YOUR GOAL
Return, from the listing that follows, each line containing the word "entry".

──────── INPUT DATA ────────

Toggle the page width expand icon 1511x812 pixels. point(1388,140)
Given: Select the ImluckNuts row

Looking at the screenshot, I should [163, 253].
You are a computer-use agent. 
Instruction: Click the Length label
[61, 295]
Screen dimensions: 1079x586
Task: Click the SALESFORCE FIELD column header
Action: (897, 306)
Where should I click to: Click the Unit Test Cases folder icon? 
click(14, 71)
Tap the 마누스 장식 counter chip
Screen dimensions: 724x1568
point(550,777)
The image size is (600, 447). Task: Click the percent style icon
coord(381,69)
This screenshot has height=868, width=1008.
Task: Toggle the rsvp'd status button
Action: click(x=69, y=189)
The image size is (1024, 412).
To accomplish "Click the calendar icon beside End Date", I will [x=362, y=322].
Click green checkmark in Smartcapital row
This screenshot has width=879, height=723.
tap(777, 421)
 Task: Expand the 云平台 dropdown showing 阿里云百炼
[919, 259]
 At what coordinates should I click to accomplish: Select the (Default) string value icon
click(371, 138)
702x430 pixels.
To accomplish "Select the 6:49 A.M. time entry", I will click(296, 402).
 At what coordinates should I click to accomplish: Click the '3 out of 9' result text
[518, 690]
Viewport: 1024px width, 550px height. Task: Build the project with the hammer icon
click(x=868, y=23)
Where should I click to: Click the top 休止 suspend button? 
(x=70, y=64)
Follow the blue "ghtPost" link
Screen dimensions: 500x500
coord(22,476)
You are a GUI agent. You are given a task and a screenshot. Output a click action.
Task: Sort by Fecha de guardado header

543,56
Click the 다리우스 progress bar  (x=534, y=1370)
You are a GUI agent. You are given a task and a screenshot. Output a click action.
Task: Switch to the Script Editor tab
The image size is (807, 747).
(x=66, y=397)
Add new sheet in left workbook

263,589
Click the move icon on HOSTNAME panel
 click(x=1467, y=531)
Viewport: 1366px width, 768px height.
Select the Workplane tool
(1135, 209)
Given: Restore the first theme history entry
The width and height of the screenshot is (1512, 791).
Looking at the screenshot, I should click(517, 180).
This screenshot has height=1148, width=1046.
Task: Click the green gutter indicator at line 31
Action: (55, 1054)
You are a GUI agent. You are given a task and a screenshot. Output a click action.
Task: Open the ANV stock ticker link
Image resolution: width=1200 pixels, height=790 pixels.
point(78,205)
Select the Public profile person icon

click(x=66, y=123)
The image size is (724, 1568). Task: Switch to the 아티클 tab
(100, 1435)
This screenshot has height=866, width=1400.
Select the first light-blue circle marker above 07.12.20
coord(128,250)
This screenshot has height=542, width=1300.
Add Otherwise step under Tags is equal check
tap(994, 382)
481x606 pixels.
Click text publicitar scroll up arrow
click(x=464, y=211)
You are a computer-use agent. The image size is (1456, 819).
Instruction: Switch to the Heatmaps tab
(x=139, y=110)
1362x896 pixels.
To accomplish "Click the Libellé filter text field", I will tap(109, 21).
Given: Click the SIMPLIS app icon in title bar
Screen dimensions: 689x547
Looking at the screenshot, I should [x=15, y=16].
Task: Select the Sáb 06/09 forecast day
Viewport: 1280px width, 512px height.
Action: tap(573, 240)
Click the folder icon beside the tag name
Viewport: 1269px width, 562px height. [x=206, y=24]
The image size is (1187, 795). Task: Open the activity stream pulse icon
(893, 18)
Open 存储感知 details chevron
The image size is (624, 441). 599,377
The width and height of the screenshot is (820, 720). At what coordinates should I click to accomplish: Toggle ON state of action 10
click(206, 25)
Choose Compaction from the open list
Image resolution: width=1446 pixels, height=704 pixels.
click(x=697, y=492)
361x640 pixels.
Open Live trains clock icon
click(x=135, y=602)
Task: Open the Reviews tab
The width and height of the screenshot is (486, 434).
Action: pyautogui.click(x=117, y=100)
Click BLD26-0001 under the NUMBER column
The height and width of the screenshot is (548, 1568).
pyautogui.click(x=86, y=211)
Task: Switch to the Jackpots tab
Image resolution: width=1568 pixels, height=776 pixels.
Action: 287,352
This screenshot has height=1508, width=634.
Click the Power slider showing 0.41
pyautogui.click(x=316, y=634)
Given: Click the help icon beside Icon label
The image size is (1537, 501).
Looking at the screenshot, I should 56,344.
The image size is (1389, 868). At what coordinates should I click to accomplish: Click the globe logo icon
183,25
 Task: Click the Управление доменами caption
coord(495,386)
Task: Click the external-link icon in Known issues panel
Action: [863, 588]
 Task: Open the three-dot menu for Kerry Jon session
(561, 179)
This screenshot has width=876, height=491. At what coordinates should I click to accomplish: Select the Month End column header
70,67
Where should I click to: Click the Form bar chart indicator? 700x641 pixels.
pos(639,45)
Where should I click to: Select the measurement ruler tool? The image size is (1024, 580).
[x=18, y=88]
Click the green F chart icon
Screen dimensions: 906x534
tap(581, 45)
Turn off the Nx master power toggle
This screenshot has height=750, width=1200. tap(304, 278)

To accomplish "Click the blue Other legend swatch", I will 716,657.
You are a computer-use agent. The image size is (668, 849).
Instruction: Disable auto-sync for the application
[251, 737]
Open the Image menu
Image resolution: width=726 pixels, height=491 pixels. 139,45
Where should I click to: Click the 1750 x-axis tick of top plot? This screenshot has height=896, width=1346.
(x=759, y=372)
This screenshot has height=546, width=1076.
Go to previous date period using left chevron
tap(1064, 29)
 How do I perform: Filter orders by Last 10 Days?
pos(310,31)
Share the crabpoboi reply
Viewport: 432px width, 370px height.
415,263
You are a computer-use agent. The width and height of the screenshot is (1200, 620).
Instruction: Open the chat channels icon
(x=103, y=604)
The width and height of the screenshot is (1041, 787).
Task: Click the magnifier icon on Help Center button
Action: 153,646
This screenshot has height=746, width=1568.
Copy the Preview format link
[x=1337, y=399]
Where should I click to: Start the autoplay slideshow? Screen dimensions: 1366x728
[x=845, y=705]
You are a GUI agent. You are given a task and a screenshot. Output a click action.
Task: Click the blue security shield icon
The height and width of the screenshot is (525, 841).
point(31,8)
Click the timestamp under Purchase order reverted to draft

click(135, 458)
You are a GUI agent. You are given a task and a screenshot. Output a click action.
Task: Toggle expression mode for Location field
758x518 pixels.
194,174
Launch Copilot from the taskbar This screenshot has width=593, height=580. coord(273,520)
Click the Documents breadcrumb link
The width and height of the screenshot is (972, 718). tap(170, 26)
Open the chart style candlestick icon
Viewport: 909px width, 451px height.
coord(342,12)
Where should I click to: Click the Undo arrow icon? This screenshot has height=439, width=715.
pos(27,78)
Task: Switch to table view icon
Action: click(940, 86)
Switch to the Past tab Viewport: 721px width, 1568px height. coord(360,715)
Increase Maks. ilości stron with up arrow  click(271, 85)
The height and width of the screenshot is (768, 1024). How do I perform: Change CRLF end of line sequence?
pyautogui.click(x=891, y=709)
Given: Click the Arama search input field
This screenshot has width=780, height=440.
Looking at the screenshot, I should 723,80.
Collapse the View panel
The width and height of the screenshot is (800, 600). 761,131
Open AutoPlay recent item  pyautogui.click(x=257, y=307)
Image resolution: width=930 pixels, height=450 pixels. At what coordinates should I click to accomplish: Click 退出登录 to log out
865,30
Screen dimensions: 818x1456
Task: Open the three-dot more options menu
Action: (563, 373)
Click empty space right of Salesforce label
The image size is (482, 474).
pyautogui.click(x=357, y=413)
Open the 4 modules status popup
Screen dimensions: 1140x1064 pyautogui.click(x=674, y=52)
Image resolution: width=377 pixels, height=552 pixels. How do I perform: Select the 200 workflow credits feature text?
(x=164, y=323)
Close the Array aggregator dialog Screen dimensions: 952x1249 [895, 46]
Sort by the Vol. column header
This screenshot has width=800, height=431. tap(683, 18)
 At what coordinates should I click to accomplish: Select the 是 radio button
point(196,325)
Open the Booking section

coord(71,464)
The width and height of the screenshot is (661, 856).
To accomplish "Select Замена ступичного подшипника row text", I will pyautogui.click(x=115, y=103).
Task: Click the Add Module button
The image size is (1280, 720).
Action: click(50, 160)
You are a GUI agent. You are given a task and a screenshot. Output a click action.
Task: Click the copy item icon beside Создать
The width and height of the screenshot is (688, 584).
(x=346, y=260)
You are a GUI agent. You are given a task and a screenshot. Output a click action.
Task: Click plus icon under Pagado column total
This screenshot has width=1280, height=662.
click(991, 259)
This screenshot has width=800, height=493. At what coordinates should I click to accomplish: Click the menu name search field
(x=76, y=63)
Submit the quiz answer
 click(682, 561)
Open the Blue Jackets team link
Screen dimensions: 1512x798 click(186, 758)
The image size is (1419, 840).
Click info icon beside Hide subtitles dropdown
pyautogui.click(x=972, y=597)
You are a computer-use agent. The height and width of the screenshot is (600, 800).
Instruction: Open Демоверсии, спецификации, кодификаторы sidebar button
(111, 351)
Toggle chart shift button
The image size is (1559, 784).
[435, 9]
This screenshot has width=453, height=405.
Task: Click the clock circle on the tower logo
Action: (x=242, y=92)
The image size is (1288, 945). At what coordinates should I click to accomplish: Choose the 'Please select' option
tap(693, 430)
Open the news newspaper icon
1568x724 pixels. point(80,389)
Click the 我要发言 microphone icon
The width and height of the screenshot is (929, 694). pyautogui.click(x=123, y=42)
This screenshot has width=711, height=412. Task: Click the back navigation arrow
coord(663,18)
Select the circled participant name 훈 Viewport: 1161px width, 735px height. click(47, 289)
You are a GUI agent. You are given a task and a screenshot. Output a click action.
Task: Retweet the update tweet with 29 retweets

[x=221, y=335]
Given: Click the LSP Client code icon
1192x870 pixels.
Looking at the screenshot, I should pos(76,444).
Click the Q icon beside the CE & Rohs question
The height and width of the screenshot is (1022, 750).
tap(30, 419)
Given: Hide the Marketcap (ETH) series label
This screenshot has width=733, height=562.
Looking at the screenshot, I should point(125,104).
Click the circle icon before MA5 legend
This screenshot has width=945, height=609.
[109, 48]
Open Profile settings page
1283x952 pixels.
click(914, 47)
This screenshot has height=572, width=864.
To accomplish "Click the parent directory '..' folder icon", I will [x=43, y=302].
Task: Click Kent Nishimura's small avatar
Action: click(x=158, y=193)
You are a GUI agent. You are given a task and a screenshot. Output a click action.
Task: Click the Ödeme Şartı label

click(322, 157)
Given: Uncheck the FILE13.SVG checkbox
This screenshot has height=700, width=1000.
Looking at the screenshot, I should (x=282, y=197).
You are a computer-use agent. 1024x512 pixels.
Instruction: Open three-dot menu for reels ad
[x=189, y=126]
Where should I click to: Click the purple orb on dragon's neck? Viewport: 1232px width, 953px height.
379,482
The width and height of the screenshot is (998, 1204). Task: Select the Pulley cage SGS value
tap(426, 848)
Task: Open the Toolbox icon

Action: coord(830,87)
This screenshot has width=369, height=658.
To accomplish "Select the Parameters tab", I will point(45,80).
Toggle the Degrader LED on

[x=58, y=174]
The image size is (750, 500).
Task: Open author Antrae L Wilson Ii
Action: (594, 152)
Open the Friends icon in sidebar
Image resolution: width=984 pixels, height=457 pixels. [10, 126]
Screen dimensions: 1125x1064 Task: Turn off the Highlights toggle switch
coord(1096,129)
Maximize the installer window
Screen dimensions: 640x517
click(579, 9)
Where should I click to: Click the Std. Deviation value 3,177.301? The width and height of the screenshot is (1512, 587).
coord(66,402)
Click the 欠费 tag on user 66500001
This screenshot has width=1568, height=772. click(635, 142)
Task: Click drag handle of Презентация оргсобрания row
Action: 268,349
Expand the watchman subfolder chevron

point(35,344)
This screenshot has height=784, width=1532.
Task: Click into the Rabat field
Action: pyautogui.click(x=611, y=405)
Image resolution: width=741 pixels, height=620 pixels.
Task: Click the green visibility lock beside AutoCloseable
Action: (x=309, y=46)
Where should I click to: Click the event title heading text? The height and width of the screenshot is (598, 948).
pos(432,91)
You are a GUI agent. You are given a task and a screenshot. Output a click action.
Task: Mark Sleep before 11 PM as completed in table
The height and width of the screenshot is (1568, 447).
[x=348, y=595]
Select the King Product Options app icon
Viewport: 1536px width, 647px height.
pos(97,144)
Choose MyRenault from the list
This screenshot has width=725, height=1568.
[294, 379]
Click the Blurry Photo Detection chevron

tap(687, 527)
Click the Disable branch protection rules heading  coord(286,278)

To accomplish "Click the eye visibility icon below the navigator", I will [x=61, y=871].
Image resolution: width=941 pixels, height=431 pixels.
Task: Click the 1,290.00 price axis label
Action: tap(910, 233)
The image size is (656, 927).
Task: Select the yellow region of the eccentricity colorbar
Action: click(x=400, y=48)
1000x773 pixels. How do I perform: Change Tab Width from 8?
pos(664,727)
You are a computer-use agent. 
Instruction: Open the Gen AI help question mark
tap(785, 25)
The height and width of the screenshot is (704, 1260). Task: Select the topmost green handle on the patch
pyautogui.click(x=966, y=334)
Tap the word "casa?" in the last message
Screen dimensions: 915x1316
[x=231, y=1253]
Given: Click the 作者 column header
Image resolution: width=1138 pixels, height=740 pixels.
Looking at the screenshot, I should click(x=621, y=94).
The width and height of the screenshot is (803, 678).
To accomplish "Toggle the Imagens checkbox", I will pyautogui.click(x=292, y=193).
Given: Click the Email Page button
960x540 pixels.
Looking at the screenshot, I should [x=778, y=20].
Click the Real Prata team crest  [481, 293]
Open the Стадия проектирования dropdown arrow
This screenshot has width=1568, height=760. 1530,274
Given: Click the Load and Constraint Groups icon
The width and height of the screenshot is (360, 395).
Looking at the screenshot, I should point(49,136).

────────

OUTPUT FOR THIS TASK
To accomplish "Select the 6:49 A.M. time entry", I will click(296, 402).
Given: Restore the first theme history entry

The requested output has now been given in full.